Abd al-Rahman also focused on judges as principal actors in the application of the law and the achievement of justice. He stressed the importance of treating judges as a social group that is not separate from the wider community. Over Mubarak’s tenure, he said, democratic forces hoped to counter the regime through the empowerment of judges and their independence, adding that those who defended judicial autonomy in 2006 could not imagine where the judiciary would be in less than ten years.

Abd al-Rahman noted that while we realized that the judiciary needed its independence, it also needed genuine democratization and a real awareness of rights and the provisions of international conventions. He believed rights advocates attempted to do this by bringing new types of cases before the Egyptian judicial system that required judges to engage in research and reconsiderations and leave behind impractical legal residues. These were tantamount to a challenge to the epistemic authority of judges, forcing them to open up to reality.

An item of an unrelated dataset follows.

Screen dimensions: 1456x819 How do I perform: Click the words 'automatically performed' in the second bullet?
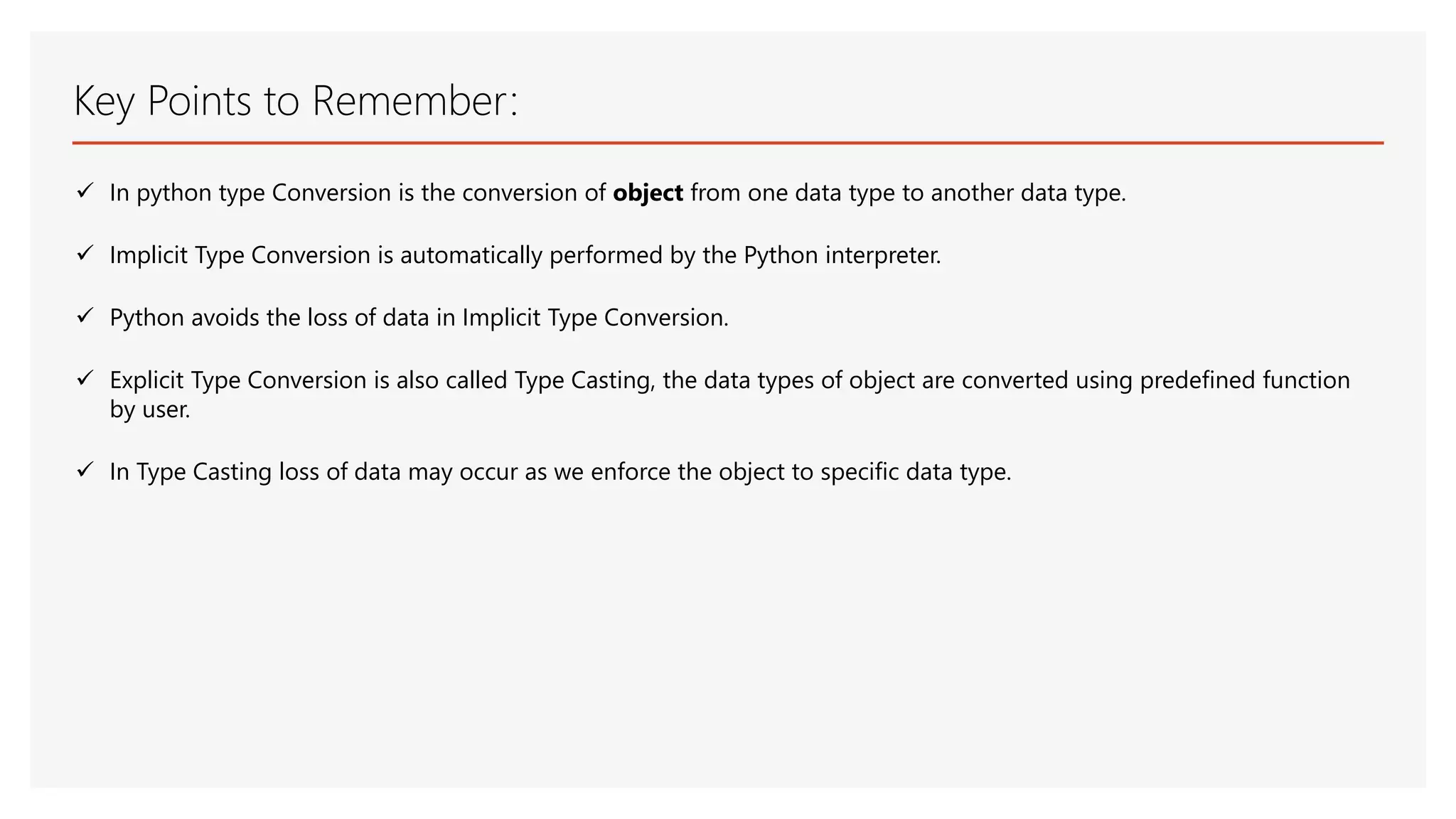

Abd al-Rahman said that the constitutional declaration issued by former president Mohammed Morsi was the judiciary’s worst nightmare and radically changed its stance on the idea of revolution, which had come to threaten its independence and dignity. One of the consequences is that the chief justice of the Supreme Constitutional Court, Adli Mansour, while serving as the interim president, disregarded constitutional provisions, made way for exceptional measures, and at times refrained from upholding the principles of equality and justice.

Abd al-Rahman concluded his talk by noting that enforcing the law is meaningless prior to democratizing the institution of the judiciary; there can no rule of law without participatory democracy that enshrines the right of the public to legal recourse.